First, there is no reason to think consciousness can emerge from purely physical processes, no matter how complex. Our consciousness experiences are categorically different than physical properties as understood by materialists. Our mental life is suffused with intentionality and subjectivity, which comprise everything physical properties (according to physicalists) lack.
Thus, to imagine one could build a conscious, intentional experience from material that is unconscious and unintentional is as ludicrous as imagining one could construct a purple tower from a collection of entirely white blocks. Reason tells us it doesn’t matter how many white blocks a person has nor how much time they’re given to arrange those blocks into complex configurations.
Replacing white blocks with physical properties and the purple tower with consciousness, to understand this point is to see it is impossible for any entirely physical machine (such as a computer) to become conscious. As well, we must be careful not to fall for any verbal smokescreen the physicalists may deploy in their defense, such as calling consciousness emergent. Once the problem is properly understood, calling consciousness emergent doesn’t solve anything. It just relabels the mystery.
As philosopher Joshua Rasmussen has pointed out, the stuff of non-sense (meaning, stuff that is non-sensing) is simply the wrong material to create the stuff of sense: like trying to build a prime minister from prime numbers, it’s just not going to happen.
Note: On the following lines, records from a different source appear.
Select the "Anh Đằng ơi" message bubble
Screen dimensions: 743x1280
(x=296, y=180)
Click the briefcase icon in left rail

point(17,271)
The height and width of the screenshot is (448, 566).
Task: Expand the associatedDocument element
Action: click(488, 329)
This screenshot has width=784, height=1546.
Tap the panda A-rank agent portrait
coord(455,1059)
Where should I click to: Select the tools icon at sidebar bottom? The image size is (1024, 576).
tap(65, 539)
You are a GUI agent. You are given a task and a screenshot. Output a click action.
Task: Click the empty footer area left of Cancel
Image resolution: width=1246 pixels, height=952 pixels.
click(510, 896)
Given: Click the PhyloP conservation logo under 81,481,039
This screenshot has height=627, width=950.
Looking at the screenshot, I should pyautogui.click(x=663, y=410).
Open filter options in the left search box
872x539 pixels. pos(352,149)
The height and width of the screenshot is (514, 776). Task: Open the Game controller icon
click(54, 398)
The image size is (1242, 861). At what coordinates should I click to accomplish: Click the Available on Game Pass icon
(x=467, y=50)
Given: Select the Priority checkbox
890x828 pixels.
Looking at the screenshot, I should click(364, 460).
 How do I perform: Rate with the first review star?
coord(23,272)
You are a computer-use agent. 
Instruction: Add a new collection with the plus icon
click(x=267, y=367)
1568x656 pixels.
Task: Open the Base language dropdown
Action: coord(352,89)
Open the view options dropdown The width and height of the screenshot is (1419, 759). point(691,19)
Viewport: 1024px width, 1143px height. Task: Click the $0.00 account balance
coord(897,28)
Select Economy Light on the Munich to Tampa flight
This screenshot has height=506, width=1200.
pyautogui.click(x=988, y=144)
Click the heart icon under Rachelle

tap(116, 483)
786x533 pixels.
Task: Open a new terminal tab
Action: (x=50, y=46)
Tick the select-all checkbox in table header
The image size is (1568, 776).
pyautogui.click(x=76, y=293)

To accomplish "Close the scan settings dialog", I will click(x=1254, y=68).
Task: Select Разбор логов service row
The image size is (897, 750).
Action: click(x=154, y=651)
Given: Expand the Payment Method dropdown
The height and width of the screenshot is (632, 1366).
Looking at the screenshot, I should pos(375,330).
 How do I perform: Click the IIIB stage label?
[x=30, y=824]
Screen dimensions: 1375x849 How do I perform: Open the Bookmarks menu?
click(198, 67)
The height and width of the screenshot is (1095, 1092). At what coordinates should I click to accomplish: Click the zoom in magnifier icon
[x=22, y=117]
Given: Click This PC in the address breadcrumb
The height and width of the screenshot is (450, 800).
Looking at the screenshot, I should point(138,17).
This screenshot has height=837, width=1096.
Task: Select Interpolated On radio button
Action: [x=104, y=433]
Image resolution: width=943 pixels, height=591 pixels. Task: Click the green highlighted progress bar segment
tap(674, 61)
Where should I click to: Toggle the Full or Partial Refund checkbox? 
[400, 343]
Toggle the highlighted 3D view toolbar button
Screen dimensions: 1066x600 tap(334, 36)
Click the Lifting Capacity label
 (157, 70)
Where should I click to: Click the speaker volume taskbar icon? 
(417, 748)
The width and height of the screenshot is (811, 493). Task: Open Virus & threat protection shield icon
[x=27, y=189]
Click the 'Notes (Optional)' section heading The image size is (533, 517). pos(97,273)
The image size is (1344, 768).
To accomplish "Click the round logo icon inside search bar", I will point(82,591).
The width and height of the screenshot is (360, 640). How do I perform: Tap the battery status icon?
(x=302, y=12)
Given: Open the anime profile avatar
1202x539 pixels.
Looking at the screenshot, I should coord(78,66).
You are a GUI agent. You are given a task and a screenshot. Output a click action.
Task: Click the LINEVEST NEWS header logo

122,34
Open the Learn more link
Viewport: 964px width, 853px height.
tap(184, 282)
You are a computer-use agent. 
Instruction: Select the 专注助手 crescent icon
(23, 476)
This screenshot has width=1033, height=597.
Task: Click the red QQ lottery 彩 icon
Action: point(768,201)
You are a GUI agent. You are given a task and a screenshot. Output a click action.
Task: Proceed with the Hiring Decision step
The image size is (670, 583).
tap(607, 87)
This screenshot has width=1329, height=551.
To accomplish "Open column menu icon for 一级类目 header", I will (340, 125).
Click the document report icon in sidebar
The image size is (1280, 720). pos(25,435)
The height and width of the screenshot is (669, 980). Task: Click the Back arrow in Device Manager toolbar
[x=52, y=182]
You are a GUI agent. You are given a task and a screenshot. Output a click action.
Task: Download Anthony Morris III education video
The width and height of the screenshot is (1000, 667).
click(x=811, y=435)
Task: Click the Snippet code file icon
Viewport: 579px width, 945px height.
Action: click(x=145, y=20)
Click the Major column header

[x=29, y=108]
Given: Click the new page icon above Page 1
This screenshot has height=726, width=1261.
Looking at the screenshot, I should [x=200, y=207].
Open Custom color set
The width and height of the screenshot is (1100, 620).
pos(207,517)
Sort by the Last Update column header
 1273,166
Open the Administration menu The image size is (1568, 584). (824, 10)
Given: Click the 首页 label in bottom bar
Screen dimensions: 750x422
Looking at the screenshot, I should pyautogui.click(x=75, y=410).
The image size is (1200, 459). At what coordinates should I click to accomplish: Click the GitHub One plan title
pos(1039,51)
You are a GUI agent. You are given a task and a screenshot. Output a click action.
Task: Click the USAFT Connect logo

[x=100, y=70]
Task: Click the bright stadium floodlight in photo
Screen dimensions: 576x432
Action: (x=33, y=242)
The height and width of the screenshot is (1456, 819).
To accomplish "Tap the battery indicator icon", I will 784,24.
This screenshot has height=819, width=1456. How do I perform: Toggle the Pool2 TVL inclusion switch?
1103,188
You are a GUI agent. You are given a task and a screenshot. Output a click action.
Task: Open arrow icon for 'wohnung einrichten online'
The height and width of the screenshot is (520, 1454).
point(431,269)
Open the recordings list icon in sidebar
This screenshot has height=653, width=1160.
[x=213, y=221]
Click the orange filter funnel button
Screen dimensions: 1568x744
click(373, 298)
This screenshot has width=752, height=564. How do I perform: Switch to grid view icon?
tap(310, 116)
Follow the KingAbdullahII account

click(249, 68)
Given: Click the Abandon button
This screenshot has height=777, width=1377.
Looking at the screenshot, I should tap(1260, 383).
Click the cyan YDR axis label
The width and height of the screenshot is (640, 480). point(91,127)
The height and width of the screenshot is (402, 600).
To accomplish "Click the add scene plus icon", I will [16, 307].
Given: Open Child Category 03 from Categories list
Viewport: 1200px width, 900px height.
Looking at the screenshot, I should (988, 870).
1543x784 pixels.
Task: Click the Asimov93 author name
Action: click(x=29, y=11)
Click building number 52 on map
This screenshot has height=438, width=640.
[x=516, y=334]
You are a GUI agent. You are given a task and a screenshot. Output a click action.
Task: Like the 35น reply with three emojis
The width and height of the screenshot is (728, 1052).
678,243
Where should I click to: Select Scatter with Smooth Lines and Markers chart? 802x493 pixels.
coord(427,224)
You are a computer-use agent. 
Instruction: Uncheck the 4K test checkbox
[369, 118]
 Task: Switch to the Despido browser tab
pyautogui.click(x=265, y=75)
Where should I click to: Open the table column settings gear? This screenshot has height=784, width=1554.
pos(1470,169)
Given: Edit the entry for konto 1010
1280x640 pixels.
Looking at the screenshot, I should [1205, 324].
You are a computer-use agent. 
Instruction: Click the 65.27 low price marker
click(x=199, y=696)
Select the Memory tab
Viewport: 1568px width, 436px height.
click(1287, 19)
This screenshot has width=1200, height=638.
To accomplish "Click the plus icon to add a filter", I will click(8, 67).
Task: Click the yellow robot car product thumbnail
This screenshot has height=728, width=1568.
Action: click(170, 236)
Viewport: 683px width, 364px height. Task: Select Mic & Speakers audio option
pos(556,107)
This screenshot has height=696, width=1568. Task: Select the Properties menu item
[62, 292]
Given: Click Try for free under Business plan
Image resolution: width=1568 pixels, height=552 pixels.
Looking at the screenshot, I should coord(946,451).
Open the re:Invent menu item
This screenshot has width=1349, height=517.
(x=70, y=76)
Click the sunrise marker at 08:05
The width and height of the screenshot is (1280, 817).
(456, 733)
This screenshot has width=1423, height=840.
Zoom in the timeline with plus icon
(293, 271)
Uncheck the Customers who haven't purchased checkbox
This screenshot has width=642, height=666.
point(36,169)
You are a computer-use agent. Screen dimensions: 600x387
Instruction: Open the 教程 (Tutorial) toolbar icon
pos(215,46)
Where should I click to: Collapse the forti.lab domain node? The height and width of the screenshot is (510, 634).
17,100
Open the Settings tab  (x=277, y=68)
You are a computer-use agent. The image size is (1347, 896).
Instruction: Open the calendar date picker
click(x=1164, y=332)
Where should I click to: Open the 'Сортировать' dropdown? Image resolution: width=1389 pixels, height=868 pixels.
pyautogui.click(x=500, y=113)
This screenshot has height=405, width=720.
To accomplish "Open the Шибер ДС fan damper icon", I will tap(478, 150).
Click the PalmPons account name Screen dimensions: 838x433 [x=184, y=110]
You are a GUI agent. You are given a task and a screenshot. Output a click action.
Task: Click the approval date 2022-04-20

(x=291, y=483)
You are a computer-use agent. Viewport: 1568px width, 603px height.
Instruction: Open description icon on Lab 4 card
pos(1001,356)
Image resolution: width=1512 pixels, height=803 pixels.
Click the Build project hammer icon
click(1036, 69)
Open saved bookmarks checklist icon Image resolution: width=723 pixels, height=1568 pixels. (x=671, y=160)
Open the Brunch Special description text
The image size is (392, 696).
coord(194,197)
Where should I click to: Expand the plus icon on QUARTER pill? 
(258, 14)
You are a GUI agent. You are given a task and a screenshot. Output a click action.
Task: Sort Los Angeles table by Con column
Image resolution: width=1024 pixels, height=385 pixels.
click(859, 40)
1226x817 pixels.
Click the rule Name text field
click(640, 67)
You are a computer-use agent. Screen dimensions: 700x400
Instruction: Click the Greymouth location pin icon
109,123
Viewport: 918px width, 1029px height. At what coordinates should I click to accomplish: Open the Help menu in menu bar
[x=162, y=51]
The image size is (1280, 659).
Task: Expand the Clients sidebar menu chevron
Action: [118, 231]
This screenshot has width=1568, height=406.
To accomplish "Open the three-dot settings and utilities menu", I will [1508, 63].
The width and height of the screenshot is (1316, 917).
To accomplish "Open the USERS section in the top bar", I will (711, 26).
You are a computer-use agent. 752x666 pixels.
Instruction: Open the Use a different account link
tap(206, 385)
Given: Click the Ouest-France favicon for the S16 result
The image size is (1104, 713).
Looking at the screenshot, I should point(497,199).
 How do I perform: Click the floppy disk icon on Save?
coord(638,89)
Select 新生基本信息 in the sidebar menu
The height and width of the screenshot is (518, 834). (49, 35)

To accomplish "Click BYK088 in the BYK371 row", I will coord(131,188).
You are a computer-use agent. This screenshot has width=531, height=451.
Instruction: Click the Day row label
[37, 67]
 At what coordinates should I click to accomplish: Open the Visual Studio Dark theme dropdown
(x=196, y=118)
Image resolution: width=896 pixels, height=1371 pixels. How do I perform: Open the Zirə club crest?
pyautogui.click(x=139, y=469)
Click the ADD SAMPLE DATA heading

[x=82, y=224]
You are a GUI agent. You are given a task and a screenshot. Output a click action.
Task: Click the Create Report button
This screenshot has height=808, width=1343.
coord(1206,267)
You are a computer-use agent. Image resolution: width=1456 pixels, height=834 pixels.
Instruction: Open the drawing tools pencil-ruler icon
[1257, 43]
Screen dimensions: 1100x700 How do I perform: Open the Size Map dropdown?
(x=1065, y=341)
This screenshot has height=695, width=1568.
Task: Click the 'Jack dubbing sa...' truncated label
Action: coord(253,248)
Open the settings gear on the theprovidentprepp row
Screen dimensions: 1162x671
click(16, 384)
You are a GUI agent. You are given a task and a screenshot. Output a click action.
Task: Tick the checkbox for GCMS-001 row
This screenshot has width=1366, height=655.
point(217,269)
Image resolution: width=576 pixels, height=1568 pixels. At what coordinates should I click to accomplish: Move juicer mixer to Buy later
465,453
The (quantitative) amount, shape, and speed of—call whatever the fundamental stuff physicals are committed to “dust”—is irrelevant to giving dust any (qualitative) sense or feeling.
From there, just as there is a construction problem in generating sense from nonsense, there is no less a construction problem in getting rationality from a nonrational base. To have rational thought we need thought that is based on reasons and sight (experience with reality). Dust is not like that—at least not according to physicalists. So, even if we could (per impossible) spin around enough dust to produce a thought—i.e., “there is a blue turtle”—it is impossible to see how that could ever be a rational thought, since it is based neither on reasons nor sight.
So that is one (not insignificant) issue. Given physicalism there is an impossible construction problem that prevents consciousness from being produced from any merely physical state, including computer states.
But we can go further and argue, as Edward Feser and James Ross have, that:
Everything physical is particular.
However, some thoughts are universal.
Therefore, some thoughts are not physical.
The first premise is uncontentious because every physical thing is restricted to this or that particular instantiation. There is, for example, this triangle drawn on this chalkboard and there is that triangle drawn on that chalkboard, but never do we encounter in the physical realm triangularity as such. Further, every physical thing in relation to its universal characteristic—for example, every triangle in relation to triangularity as such—is always to some degree imperfect (less than perfectly straight sides, etc.), however precise the tools are we use to draw it.
But we can entertain the concept of triangularity and not rely on any restricted mental image to do so, because such images will always be particular and therefore not universal (and to some degree imperfect). We grasp what triangularity is, and this grasping transcends the physical because everything physical—including brain states—is particular. Thus, one is not reducible to the other. Hence, at least some of our thinking cannot be entirely physical. Because our thoughts are something no physical thing can be (universal and determinate or exact in conceptual content) our thoughts cannot themselves be physical.
The conclusion of this argument—of which we have provided only a hasty overview—carries through to refute the simulation hypothesis, because whatever else computers are capable of, they are not capable of conceptual thought. But if computers cannot produce conceptual thought, they cannot produce beings such as us.